### PROBLEM TO SOLVE
How many separate lines of the data contain "button"? Give the count and nothing else.

### Dataset items
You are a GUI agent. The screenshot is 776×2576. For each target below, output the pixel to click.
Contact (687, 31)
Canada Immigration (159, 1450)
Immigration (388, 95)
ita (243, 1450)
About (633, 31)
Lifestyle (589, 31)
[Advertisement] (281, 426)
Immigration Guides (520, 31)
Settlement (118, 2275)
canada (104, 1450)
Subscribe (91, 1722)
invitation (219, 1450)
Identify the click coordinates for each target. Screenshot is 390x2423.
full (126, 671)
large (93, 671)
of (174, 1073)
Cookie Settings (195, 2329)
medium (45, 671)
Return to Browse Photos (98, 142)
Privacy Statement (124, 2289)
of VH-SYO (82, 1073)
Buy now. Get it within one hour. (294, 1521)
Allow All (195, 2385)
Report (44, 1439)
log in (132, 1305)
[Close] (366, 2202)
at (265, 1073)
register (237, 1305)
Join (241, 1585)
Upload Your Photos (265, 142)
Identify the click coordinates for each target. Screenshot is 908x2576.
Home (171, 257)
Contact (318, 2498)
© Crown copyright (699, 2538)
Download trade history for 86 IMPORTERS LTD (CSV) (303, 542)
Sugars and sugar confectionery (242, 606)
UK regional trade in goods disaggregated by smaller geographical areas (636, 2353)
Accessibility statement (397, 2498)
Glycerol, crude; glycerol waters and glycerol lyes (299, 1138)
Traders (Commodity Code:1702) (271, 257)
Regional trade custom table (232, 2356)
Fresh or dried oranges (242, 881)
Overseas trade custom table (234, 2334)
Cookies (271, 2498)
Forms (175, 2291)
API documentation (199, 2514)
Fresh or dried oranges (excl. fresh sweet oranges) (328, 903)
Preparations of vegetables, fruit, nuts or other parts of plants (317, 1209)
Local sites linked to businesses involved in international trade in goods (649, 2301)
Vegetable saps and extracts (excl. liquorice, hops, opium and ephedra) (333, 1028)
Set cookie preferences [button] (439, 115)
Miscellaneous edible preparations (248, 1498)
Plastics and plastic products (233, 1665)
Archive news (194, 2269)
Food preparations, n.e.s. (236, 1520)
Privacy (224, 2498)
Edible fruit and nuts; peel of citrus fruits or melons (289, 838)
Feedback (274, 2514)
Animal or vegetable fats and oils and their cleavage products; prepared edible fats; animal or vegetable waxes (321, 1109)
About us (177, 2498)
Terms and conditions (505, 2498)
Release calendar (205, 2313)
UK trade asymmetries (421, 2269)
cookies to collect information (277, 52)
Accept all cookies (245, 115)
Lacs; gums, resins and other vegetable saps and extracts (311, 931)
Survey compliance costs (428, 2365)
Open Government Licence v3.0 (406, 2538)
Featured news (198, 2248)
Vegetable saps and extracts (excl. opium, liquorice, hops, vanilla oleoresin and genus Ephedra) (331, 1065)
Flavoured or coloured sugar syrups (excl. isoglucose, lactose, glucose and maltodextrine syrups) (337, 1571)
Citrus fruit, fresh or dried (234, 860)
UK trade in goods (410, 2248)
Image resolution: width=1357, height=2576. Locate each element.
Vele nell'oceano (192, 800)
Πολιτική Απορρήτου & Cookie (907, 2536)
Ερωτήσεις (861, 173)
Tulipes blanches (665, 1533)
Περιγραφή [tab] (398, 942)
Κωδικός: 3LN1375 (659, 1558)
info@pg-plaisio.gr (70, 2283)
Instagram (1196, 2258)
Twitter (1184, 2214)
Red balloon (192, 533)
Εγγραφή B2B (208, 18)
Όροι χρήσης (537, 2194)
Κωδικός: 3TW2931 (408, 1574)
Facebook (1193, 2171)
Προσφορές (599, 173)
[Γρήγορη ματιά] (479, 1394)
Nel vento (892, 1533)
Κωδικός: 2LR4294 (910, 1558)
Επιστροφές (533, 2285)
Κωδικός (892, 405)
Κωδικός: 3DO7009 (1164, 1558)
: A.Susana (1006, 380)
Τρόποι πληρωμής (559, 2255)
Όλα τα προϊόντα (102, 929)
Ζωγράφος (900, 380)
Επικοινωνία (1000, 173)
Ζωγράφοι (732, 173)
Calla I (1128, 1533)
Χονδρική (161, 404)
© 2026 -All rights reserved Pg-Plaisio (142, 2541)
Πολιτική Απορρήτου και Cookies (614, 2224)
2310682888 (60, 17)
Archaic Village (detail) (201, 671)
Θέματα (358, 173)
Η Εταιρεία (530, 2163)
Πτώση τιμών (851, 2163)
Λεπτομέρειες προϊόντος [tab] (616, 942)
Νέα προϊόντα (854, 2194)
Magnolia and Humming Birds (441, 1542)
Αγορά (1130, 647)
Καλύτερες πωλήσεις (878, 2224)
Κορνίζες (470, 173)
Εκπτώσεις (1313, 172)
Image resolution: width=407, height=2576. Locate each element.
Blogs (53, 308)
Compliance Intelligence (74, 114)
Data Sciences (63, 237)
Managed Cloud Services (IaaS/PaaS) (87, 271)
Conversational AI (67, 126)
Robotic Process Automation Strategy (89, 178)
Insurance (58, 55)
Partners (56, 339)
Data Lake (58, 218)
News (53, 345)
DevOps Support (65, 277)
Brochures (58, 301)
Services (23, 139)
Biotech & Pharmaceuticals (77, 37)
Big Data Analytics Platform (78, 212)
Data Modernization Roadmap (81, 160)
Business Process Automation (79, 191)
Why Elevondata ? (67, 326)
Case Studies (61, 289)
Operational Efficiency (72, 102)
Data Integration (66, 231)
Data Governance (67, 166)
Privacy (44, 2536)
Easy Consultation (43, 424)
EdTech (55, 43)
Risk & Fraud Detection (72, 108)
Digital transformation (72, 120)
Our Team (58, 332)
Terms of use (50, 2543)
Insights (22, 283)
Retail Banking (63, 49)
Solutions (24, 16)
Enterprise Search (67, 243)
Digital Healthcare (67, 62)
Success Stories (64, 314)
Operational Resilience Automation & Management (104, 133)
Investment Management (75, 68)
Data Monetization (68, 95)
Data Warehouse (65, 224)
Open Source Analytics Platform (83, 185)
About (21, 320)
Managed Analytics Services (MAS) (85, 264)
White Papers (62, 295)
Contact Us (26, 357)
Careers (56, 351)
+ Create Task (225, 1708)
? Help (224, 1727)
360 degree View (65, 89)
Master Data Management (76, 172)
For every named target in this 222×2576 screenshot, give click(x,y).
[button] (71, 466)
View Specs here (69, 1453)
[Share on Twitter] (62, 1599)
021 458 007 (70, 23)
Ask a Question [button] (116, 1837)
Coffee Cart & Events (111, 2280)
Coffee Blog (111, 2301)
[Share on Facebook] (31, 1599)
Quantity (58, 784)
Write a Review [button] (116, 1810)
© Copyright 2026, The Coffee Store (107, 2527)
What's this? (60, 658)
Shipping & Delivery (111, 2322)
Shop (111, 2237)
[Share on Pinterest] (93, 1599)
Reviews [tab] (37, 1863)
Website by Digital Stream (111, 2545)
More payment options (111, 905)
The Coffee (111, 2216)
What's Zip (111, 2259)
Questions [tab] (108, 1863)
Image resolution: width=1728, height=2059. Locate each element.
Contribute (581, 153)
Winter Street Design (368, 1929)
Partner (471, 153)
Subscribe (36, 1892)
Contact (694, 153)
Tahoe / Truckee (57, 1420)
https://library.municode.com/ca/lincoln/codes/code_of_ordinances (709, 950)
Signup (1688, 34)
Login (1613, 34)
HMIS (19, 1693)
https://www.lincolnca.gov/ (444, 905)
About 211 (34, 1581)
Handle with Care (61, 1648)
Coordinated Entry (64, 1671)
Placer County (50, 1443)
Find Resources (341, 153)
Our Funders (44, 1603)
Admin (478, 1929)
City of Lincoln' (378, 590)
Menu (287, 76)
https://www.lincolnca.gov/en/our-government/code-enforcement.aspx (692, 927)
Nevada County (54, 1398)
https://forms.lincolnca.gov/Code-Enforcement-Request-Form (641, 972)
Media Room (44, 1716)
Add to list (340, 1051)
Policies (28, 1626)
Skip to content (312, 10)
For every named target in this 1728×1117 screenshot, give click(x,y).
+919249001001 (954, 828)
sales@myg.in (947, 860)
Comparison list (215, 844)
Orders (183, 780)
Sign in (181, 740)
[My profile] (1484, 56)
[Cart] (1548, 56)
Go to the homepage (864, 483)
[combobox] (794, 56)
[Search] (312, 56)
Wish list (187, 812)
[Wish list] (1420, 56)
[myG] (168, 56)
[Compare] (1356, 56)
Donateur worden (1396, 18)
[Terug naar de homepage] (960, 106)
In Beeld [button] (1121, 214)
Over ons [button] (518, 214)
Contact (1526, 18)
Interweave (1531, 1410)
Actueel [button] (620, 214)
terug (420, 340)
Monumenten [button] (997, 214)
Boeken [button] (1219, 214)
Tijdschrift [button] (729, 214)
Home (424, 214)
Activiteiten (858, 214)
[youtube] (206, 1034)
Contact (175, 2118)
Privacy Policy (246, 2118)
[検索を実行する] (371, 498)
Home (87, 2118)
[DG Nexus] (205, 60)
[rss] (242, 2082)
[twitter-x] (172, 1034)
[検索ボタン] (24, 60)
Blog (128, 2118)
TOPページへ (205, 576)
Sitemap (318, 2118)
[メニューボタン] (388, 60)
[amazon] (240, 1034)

### THE ANSWER
10